What you will do:
Please quote exactly the lines below from the line containing "Abonnementsvilkår (1076, 1256)" to the line containing "Boliger til salg i København (1617, 1228)", both lines included, and nothing else.

Segment Open

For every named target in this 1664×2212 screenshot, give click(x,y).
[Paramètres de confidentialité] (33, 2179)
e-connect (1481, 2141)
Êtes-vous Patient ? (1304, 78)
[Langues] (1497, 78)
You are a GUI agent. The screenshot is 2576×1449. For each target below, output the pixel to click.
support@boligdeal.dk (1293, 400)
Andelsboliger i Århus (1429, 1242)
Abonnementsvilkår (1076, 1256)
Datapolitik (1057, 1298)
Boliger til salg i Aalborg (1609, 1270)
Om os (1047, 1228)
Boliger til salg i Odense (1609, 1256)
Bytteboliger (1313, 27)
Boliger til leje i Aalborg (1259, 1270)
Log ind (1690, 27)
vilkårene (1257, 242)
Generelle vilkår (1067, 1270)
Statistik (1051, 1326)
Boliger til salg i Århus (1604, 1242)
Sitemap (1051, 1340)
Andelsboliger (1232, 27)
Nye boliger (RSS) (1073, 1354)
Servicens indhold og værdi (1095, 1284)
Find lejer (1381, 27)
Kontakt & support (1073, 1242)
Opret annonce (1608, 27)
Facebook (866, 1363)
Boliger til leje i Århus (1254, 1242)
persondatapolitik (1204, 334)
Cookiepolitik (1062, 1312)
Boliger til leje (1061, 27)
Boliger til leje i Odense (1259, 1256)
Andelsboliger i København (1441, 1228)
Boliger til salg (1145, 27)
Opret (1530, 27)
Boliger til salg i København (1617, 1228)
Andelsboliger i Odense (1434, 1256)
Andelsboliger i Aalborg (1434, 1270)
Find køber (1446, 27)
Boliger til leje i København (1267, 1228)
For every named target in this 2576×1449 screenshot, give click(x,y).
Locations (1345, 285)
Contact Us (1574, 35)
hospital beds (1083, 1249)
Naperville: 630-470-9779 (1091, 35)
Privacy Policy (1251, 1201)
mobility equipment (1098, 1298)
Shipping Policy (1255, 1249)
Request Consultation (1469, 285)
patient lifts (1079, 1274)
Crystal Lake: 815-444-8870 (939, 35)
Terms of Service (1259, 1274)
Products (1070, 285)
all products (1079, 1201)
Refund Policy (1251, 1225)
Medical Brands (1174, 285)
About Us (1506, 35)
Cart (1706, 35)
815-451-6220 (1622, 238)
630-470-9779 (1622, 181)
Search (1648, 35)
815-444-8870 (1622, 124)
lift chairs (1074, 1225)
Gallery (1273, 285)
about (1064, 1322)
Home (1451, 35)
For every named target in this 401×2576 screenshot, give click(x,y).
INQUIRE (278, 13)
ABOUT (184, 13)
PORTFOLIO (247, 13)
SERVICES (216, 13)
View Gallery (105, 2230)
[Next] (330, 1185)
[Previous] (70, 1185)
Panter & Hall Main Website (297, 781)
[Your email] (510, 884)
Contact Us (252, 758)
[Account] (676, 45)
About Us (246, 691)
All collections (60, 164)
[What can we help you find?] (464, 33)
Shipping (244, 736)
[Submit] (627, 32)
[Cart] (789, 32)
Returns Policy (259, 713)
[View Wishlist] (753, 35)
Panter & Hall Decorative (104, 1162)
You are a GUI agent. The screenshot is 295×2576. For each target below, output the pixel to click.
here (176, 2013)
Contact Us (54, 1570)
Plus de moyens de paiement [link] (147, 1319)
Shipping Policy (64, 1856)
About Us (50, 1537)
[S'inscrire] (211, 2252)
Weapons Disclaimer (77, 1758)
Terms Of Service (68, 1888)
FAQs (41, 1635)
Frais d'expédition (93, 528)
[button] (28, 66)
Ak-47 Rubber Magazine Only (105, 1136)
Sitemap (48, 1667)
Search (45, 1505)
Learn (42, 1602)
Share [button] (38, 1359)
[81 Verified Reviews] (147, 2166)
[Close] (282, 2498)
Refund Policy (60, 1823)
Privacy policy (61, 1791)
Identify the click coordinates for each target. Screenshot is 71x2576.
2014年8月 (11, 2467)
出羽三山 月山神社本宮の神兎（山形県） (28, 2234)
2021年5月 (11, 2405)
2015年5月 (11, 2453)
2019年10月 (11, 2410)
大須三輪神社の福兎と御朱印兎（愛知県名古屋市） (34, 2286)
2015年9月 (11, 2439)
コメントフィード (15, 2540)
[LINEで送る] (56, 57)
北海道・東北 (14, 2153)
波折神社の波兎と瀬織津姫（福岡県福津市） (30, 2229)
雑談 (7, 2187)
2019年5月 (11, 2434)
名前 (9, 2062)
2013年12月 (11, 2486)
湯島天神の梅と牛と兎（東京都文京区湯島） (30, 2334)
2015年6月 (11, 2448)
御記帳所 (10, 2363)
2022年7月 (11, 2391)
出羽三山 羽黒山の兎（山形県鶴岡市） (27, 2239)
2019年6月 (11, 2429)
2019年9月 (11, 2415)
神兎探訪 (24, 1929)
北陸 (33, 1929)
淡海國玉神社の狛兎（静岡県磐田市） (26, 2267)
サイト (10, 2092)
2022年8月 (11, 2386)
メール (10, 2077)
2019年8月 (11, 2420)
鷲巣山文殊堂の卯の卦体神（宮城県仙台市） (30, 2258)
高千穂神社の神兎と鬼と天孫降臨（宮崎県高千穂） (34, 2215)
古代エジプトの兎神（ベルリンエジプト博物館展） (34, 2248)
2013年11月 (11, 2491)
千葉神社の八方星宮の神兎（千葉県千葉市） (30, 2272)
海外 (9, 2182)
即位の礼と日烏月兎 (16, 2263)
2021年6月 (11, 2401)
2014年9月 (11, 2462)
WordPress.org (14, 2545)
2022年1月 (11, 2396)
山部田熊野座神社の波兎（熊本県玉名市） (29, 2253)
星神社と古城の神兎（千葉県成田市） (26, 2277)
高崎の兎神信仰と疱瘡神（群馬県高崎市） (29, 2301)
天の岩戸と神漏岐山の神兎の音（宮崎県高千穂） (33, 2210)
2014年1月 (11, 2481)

Segment Closed

Completed exercise:
Abonnementsvilkår (1076, 1256)
Datapolitik (1057, 1298)
Boliger til salg i Aalborg (1609, 1270)
Om os (1047, 1228)
Boliger til salg i Odense (1609, 1256)
Bytteboliger (1313, 27)
Boliger til leje i Aalborg (1259, 1270)
Log ind (1690, 27)
vilkårene (1257, 242)
Generelle vilkår (1067, 1270)
Statistik (1051, 1326)
Boliger til salg i Århus (1604, 1242)
Sitemap (1051, 1340)
Andelsboliger (1232, 27)
Nye boliger (RSS) (1073, 1354)
Servicens indhold og værdi (1095, 1284)
Find lejer (1381, 27)
Kontakt & support (1073, 1242)
Opret annonce (1608, 27)
Facebook (866, 1363)
Boliger til leje i Århus (1254, 1242)
persondatapolitik (1204, 334)
Cookiepolitik (1062, 1312)
Boliger til leje (1061, 27)
Boliger til leje i Odense (1259, 1256)
Andelsboliger i København (1441, 1228)
Boliger til salg (1145, 27)
Opret (1530, 27)
Boliger til salg i København (1617, 1228)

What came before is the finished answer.